*Testo del documento:*
1. Processo amministrativo – Giudizio impugnatorio – Provvedimento – Motivazione plurima – Effetti
 
2. Commercio, industria, turismo – Impianti radioelettrici – Modifica posizionamento antenne – Diniego di autorizzazione – Emissioni – Tutela della salute – Parere Arpa post-autorizzazione su impianto esistente – Necessità  – Fattispecie
 
3. Procedimento amministrativo – Interdipendenza fra due procedimenti – Conseguenze
 
4. Procedimento amministrativo – Principio di buona fede – Reciprocità  – Fattispecie 

1. Nei provvedimenti caratterizzati da motivazioni plurime, la legittimità  anche di una sola delle ragioni poste a fondamento del provvedimento adottato dalla p.A. preclude l’annullamento dell’atto, mentre la procedibilità  del ricorso dipende dalla puntuale contestazione di ciascuna di esse.
 
2. In materia di riposizionamento di antenne, deve ritenersi legittimo il diniego di autorizzazione alla modifica dell’impianto laddove non risulti completato l’iter autorizzativo relativo all’impianto esistente, mediante l’acquisizione del parere post-attivazione di competenza dell’ARPA; pur in assenza di specifici riferimenti normativi testuali, infatti, i due procedimenti sono ritenuti interdipendenti in quanto l’alterazione dello stato di fatto dell’impianto esistente non consentirebbe alla p.a. di compiere la necessaria verifica post-attivazione in ordine all’entità  delle emissioni, verifica finalizzata alla tutela del diritto alla salute.

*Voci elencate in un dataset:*
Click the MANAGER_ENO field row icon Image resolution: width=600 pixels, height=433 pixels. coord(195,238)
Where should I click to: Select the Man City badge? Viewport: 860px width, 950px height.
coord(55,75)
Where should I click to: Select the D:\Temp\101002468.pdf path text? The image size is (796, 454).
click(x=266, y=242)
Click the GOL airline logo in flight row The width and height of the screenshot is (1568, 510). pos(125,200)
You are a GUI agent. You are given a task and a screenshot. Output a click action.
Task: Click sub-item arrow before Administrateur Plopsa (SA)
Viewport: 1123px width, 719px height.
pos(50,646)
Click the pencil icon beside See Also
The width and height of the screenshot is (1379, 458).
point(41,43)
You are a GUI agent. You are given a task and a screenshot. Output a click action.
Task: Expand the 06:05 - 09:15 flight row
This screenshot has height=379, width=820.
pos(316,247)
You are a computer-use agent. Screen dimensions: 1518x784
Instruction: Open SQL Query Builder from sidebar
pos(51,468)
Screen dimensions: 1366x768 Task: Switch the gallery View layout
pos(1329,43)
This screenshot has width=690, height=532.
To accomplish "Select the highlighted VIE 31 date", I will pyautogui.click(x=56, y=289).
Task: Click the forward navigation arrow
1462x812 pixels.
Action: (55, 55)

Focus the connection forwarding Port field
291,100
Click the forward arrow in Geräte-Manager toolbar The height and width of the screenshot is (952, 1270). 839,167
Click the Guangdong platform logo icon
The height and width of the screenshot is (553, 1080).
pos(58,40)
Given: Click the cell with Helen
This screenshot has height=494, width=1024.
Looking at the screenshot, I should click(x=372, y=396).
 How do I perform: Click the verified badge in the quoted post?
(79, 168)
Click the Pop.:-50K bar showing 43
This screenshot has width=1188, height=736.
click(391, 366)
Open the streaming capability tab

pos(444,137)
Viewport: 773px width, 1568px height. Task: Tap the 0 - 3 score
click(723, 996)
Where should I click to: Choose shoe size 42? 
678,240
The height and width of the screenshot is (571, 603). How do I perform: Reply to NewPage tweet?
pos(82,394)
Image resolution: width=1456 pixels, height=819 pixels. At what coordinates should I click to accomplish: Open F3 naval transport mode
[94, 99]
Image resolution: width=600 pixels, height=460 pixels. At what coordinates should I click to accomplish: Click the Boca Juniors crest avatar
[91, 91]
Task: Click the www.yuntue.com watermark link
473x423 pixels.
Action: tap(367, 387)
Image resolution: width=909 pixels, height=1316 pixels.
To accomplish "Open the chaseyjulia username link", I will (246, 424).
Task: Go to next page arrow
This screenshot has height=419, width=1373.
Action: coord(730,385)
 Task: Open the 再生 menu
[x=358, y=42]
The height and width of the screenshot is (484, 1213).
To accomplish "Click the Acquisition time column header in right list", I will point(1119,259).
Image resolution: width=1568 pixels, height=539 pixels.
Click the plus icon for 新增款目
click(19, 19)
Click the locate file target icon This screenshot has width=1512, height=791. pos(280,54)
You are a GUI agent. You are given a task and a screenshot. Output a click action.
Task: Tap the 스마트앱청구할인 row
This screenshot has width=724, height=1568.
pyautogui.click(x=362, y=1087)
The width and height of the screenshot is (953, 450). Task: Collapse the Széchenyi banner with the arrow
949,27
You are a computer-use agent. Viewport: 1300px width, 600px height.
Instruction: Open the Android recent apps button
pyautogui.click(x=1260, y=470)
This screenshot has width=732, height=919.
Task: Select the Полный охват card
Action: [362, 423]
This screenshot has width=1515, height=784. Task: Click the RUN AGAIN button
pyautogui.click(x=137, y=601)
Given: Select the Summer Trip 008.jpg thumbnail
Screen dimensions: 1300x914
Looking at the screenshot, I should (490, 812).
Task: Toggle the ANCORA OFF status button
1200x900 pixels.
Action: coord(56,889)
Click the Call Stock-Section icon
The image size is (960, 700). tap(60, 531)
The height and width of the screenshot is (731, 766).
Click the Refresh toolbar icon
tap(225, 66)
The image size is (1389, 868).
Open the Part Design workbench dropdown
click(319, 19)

*Cosa fare:* Estrai dal testo sul diniego per le antenne il passo che comincia con "2. In materia" e prosegue fino a "diritto alla salute.", senza cambiare nulla.

*Soluzione completa:*
2. In materia di riposizionamento di antenne, deve ritenersi legittimo il diniego di autorizzazione alla modifica dell’impianto laddove non risulti completato l’iter autorizzativo relativo all’impianto esistente, mediante l’acquisizione del parere post-attivazione di competenza dell’ARPA; pur in assenza di specifici riferimenti normativi testuali, infatti, i due procedimenti sono ritenuti interdipendenti in quanto l’alterazione dello stato di fatto dell’impianto esistente non consentirebbe alla p.a. di compiere la necessaria verifica post-attivazione in ordine all’entità  delle emissioni, verifica finalizzata alla tutela del diritto alla salute.